Cocos: "Compiler Construction Set", part 3 (implementation approach)
In a couple of
previous
posts
I described an idea for a new parser generator (or, better, framework).
To sum it up, it has the following goals:
- Allowing the creation of truly modular grammars, where reusing a grammar inside another has a clear result, with no risk of conflicts.
- Being able to exploit this modularity also at run time (which of course means compiler run time, but for dynamic languages could mean program run time), to allow extensible languages.
- Also clearly (and safely) separate the language definitions from the actions to be taken when parsing, so that the same grammar can be easily reused in different tools working on the same language.
- Have a good performance.
- Being intuitive and easy to use.
- Have very good support for error reporting and recovery.
- In general, being so good that it leaves you no excuses for using a different tool :-)
- Target just the .NET world (yes, it is a restriction, but I'm fine with that).
Given the above goals, I'll apply the following implementation strategies:
-
Make so that each grammar, when "ready", becomes an assembly, and is usable as such.

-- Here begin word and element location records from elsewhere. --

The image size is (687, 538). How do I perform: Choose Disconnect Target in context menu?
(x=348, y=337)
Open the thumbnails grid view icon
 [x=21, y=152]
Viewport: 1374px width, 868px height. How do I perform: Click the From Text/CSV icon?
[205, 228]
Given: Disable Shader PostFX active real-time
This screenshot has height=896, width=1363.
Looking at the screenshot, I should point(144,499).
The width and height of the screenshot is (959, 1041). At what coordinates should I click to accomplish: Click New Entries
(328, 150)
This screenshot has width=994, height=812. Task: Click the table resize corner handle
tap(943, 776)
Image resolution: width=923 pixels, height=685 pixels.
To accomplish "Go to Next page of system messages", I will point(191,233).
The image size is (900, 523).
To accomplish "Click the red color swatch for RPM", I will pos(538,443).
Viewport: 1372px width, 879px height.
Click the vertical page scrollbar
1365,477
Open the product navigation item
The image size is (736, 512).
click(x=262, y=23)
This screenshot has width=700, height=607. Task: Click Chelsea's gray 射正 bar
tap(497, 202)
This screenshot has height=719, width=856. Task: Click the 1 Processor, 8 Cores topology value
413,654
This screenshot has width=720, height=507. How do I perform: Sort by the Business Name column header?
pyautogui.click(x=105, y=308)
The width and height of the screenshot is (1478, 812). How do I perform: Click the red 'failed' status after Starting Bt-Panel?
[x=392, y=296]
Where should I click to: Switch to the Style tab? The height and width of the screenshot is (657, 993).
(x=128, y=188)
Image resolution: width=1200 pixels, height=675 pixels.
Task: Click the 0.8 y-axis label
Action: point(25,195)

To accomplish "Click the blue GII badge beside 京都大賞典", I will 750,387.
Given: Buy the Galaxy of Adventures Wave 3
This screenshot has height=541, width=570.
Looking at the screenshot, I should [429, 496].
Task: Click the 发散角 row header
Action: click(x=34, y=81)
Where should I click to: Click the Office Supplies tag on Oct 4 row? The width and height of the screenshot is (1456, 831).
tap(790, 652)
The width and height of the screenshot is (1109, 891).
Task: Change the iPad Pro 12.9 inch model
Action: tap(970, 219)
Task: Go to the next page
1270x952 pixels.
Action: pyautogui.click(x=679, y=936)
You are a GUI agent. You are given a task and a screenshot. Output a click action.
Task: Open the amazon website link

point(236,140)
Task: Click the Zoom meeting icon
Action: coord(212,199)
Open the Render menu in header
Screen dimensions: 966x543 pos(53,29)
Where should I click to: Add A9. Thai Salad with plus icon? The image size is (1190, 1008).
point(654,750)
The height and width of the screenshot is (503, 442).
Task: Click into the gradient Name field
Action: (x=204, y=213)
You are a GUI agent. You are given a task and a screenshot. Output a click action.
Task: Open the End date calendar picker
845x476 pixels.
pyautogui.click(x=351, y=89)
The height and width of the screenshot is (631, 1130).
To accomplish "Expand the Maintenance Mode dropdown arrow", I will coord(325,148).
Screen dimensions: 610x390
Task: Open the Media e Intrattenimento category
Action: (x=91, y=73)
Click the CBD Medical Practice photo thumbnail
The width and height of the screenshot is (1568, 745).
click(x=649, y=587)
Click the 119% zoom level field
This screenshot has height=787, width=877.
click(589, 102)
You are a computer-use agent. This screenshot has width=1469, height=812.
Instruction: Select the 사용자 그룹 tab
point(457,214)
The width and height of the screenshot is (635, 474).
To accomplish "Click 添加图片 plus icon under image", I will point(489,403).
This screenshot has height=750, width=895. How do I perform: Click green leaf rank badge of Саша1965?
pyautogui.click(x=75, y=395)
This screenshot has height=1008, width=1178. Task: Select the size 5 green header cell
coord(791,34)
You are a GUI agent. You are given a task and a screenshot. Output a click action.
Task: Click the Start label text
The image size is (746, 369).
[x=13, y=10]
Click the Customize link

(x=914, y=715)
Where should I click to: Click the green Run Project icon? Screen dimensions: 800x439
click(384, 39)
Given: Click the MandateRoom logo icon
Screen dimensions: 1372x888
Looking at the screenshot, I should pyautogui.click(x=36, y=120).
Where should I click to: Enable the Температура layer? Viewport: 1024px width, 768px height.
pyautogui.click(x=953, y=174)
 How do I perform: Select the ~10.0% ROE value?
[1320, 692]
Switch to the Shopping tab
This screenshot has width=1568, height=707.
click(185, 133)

This is extremely important for modularity, and has an interesting implication:
-
the syntax used to specify grammars is irrelevant, what really matters is that each grammar is a software component that respects the rules of the framework. Therefore, I don't really care about inventing or using a [meta]language to express grammars, I only want to specify the framework rules. Quite likely, any reasonable .NET language (C#, Boo, VB...) will be able to produce assemblies that are valid grammars with minimal effort on the developer side, and that's OK as a starting point.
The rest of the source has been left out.